During our entire conversation, he barely glances in my direction, focusing instead on the male translator. He speaks of a Taliban that is biding its time for a renewed offensive in the coming months as more than 17,000 extra US troops arrive in Afghanistan to bolster the Nato-led International Security Assistance Force (Isaf). “We are preparing for a new round of fighting. The Americans may have airplanes but in a few months there will be more face-to-face fighting,” M warns.

He claims the plans will involve attacks on cities and towns, including the capital, Kabul.

M defends the insurgents’ increased use of suicide bombings. In an interview with The Irish Times last week, Isaf’s deputy commander, Lieut-Gen Jim Dutton, said Isaf interpreted the resorting to such tactics as a sign of weakness on the part of the insurgents rather than strength.

M is defiant. “We do not have the weapons the Americans have, we have no airplanes, but we have suicide bombings.” He is somewhat nonchalant when asked about the Taliban’s links with al-Qaeda militants. “Al-Qaeda helped the Taliban so the Taliban will help al-Qaeda,” he shrugs.

But, he adds, the Taliban’s goals are limited to Afghanistan. “We want peace in our land and an Islamic government,” he explains.

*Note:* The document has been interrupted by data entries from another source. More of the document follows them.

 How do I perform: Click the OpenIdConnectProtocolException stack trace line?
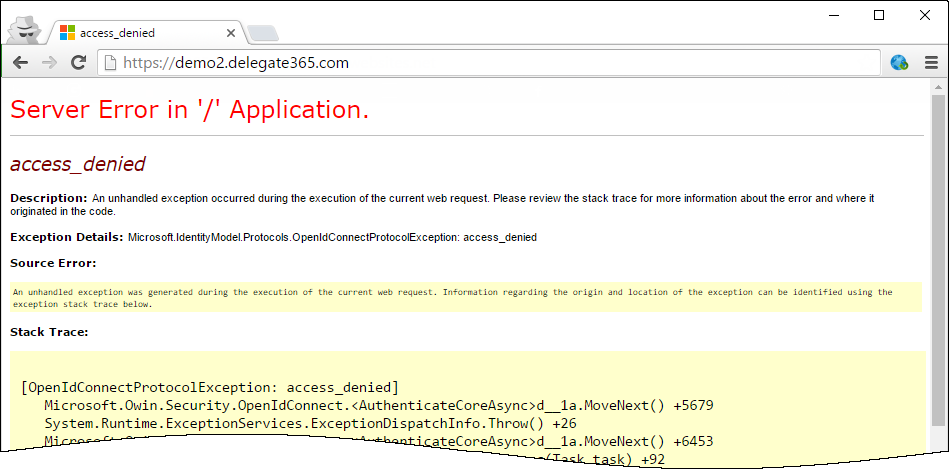pos(210,387)
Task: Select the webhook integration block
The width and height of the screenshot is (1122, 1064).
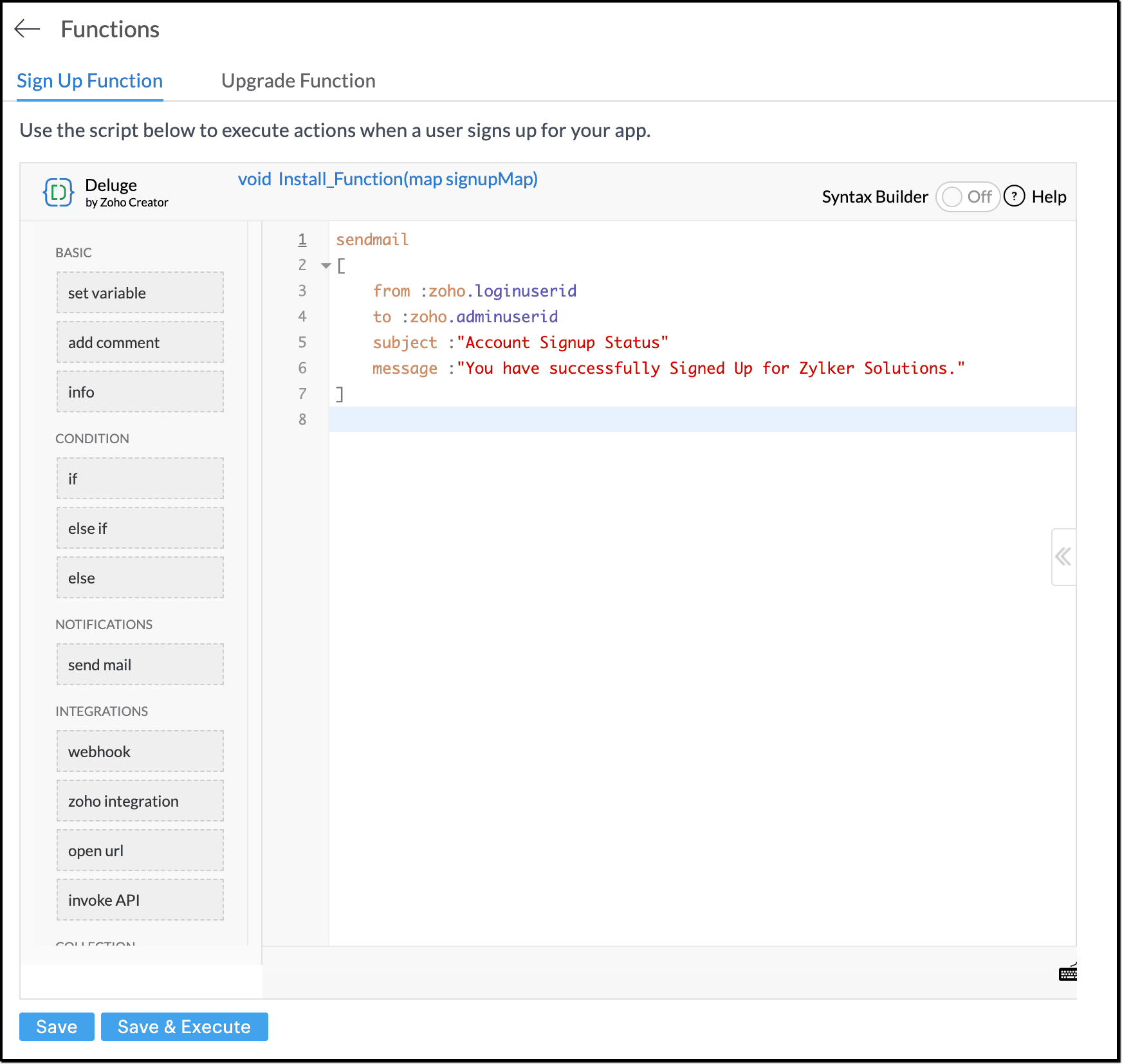Action: click(140, 751)
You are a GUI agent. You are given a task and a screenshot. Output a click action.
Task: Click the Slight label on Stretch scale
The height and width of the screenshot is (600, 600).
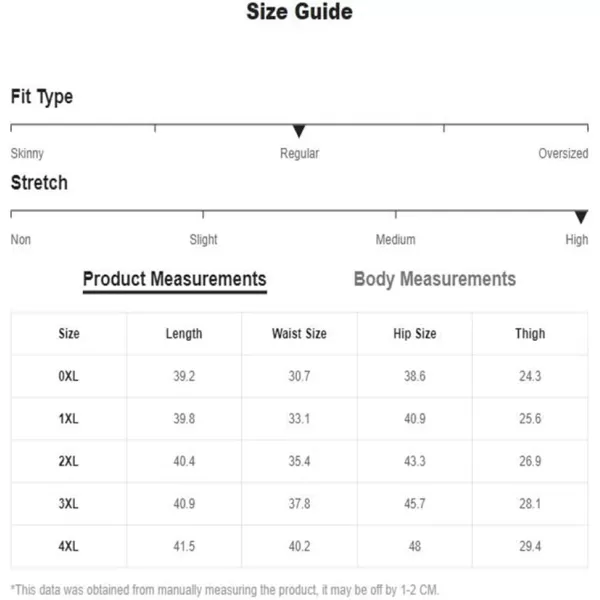(x=203, y=240)
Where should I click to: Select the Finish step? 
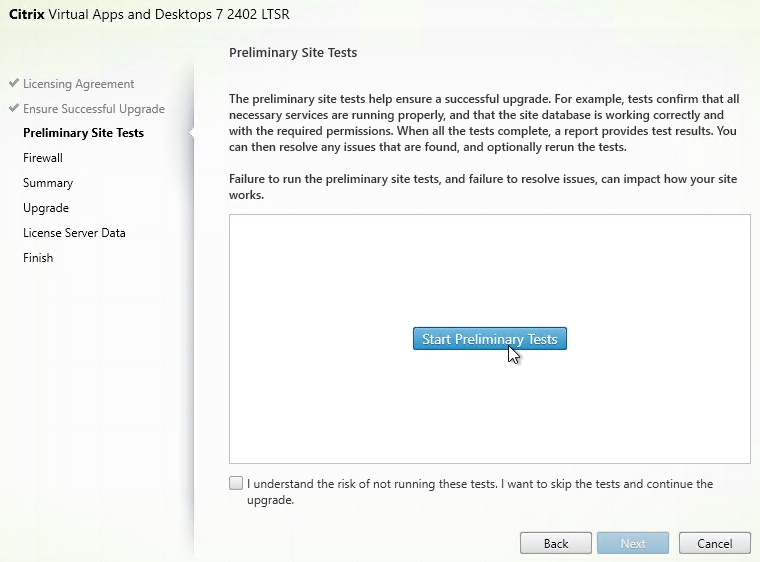[38, 258]
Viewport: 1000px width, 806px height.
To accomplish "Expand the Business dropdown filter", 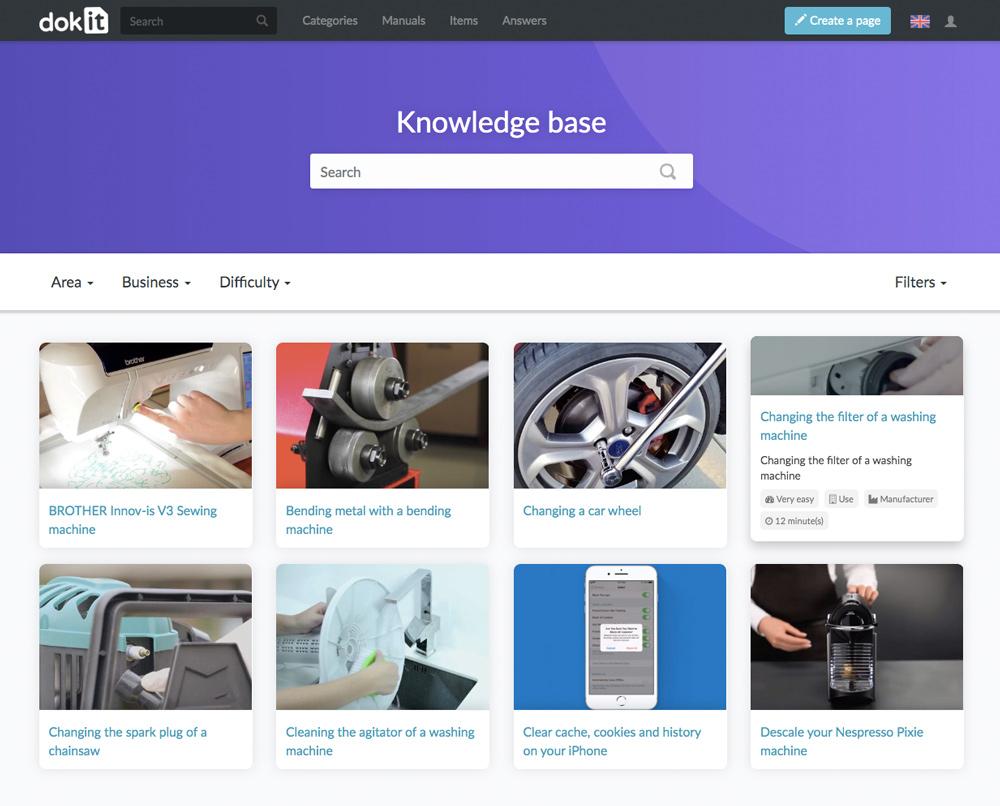I will 156,282.
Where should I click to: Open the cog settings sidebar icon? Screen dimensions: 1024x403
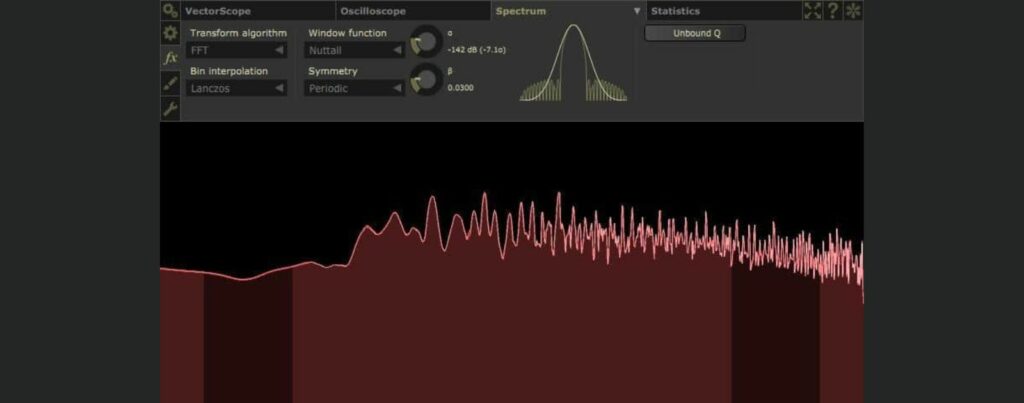coord(171,33)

Some time after M leaves the high-walled compound, three men arrive together. One, who goes by the alias of Haqparast (Righteous), has rheumy eyes set in a weathered face though he tells me he is only in his forties.

He leads a group of 20 men but says little. Next to him sits K, a rangy man with a pinched face who wears a dark grey salwar kameez and a black striped turban. K receives an allowance from Waziristan to run a unit of 40 men – known as the Motorcycle Group – responsible for patrolling the road from Zurmat to Paktika province. He too says little.

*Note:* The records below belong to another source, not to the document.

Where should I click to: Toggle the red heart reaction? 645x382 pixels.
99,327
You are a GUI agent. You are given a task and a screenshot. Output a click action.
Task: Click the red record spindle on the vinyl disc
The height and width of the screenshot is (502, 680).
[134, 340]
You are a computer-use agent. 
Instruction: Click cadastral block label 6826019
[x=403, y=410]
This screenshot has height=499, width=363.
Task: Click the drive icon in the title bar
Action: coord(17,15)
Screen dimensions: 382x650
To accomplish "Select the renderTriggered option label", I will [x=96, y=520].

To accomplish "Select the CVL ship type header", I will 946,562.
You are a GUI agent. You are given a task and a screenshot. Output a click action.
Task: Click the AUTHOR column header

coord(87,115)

With them is H, a tall, well-built man in his sixties. He wears a navy-threaded cream turban arranged in thick coils on his head, a moss-green woollen shawl and white shalwar kameez. A former mujahideen commander during the war against the Soviets, H fought alongside Jalaluddin Haqqani, one of the leading figures in the Afghan jihad. The associations Haqqani forged with Osama Bin Laden and other Arabs at that time remain strong today, and he and his thirtysomething son Sirajuddin now direct legions of insurgents from their redoubt in Waziristan, as well as providing sanctuary for foreign fighters and groups, including al-Qaeda.

The aging Haqqani, who locals say kept a house in Gardez during the Taliban regime, has exploited his old ties with people like H to keep his ranks swollen with men ready to launch attacks within Afghanistan. H’s story says much about how the insurgency in Afghanistan has broadened beyond the remnants of the original ideologically-driven core of the Taliban that ruled the country from 1996 to 2001.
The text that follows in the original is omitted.